Nearly one in five complaints received by the Australian Human Rights Commission under the Sex Discrimination Act relate to sexual harassment, and the vast majority of those take place in the workplace, according to complaints data from the Human Rights Commission. It is very sad that more than one in 10 Australians have witnessed sexual harassment in the workplace in the last five years, according to the commission’s Sexual harassment: serious business report. Only 16 per cent of those who have been sexually harassed in the last five years in the workplace formally reported or made a complaint—another tragedy. We need to support those who feel that they have been sexually harassed and indeed have been sexually harassed.

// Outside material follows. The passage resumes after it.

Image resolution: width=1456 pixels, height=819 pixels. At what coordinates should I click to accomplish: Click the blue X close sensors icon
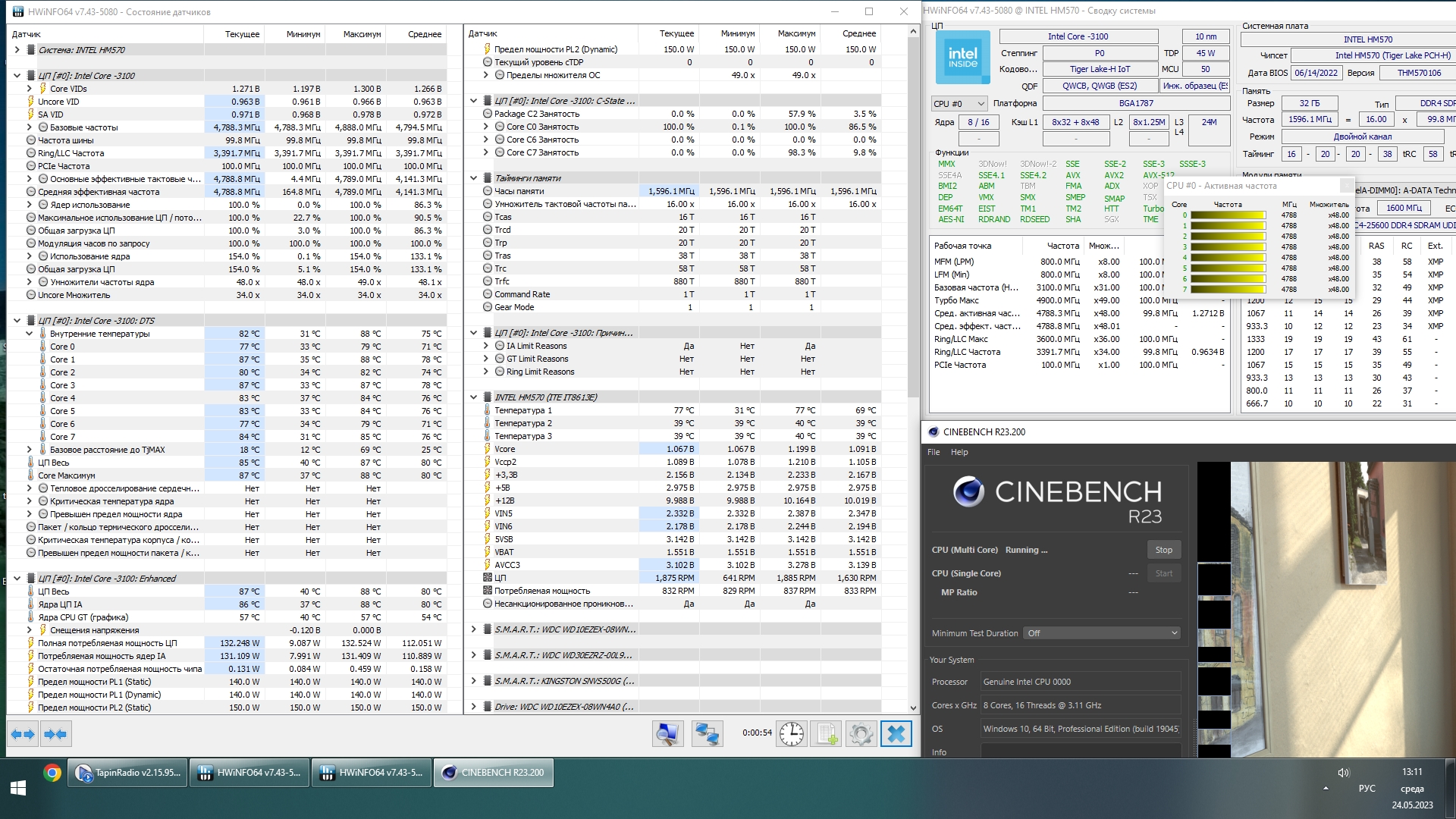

There are other aspects of this legislation in terms of amendments to the Sex Discrimination Act. They provide equal protection for men and women. They broaden the prohibition of discrimination on the grounds of family responsibilities to provide equal protection against discrimination, including indirect discrimination, for both men and women in all forms of work. Family responsibilities these days are different from what happened many years ago and what was the perception of the norm in our Australian community, so we are committed to supporting families in any way that we can, to making sure that there are adequate protections in place and to allowing a greater degree of structural flexibility and domestic malleability in people’s arrangements in their homes and workplaces.

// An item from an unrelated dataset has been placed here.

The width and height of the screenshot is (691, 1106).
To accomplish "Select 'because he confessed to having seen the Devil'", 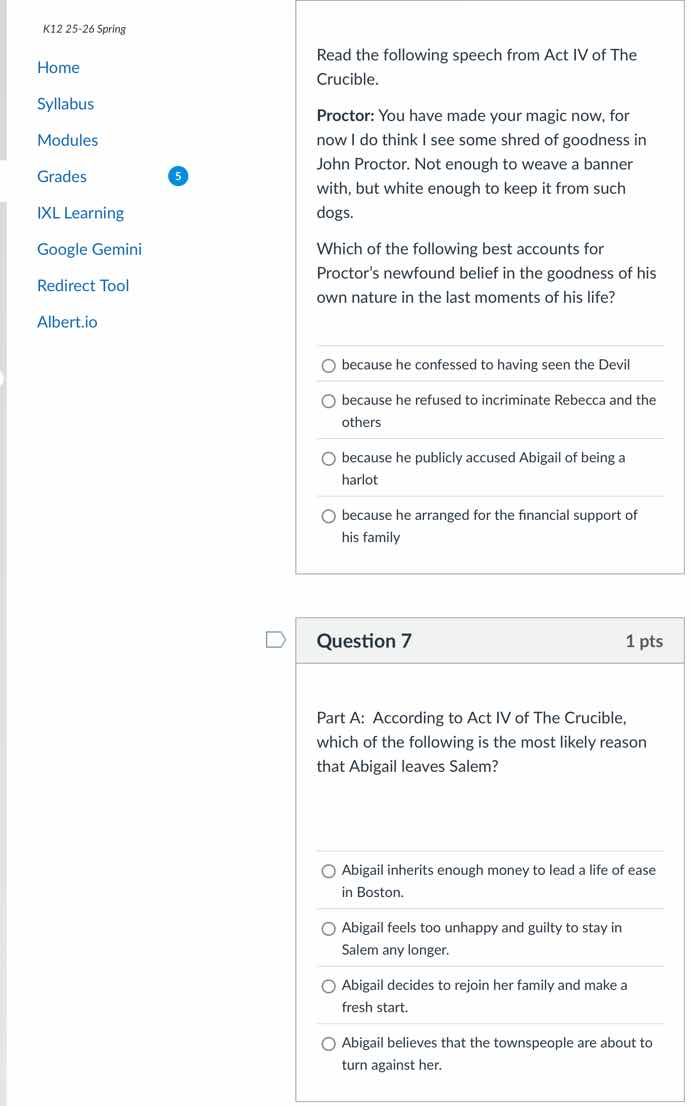I will (x=329, y=366).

I am pleased with the third aspect of the amendments in this legislation: to establish breastfeeding as a separate ground of discrimination, rather than as a subset of sex discrimination. This comes from a recommendation from a committee. We know, as previous speakers have talked about, of the fact that there was an inquiry by the Senate Standing Committee on Legal and Constitutional Affairs into this particular matter and that the committee tabled a report entitled Inquiry into the effectiveness of the Sex Discrimination Act in eliminating discrimination and promoting gender equality. The government’s response to that report of 12 December 2008 was tabled on 4 May 2010 and, as a result of that government response, we have put forward legislation. That report specifically recommended that breastfeeding be noted by way of legislation as a specific ground of discrimination. I am pleased that the government has taken up the mantle and put this amendment in the legislation.

I did mention before the fact that there are strengthening provisions as to sexual harassment in workplaces and schools. We have seen some notorious cases in the media recently, and I will not discuss or go into those, but sexual harassment takes many forms. It can be simply physical, but one of the most serious aspects of sexual discrimination and of sexual harassment in particular concerns areas of cyberbullying. With the proliferation of the internet we have seen more and more of that happening, with Facebook and other forms of internet media becoming an electronic means by which sexual harassment continues.

These amendments are particularly important because they protect the lives of women at home and in the workplace. Also they stand up for the rights of our senior citizens and they make a very clear statement that we in this parliament are against all forms of sexual harassment and sexual discrimination, whether at home or in the workplace and so throughout our community, in any organisation or in any context. These things must be stamped out. We need to say that these things are totally unacceptable in the Australia of the 21st century.